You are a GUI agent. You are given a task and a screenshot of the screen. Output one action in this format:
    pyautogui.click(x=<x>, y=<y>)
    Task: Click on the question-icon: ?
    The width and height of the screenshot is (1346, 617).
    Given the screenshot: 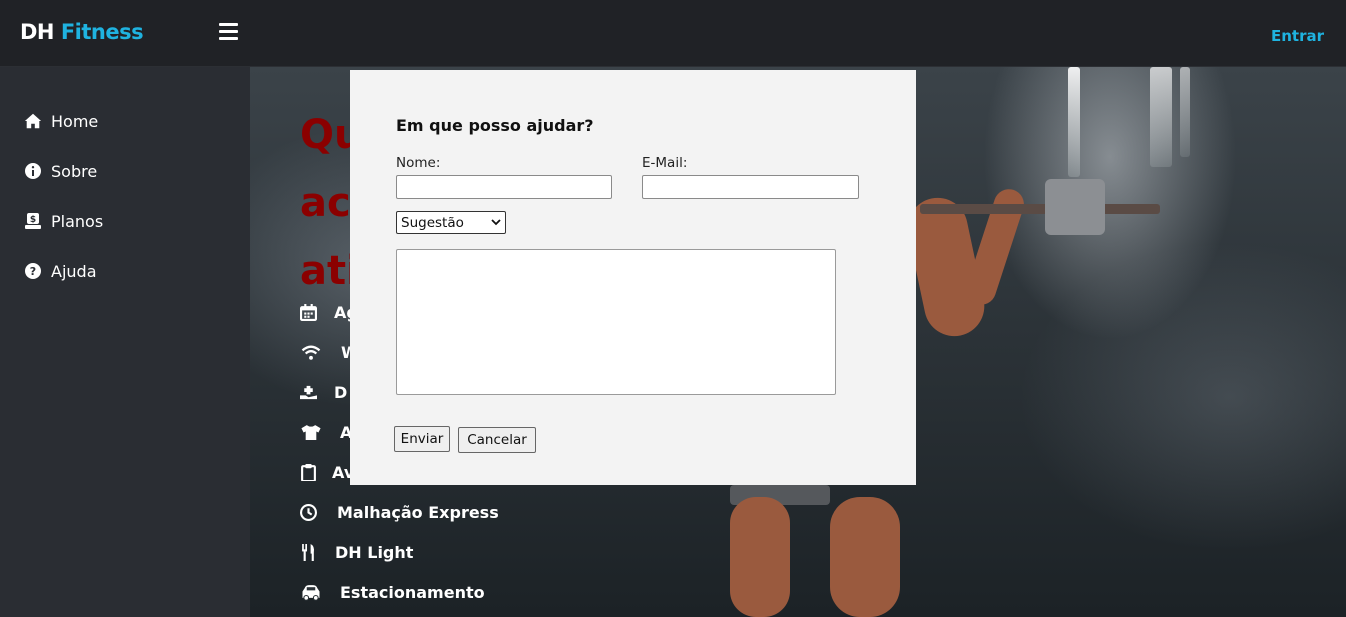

::::::::::

§ **INSTRUCTIONS TO FOLLOW**: Rewrite the data above with "screenshot" changed to "screen image" everywhere and nothing else altered. Leave the pictures out.

§ **RESULT OF THIS EXERCISE**:
You are a GUI agent. You are given a task and a screen image of the screen. Output one action in this format:
    pyautogui.click(x=<x>, y=<y>)
    Task: Click on the question-icon: ?
    The width and height of the screen image is (1346, 617).
    Given the screen image: 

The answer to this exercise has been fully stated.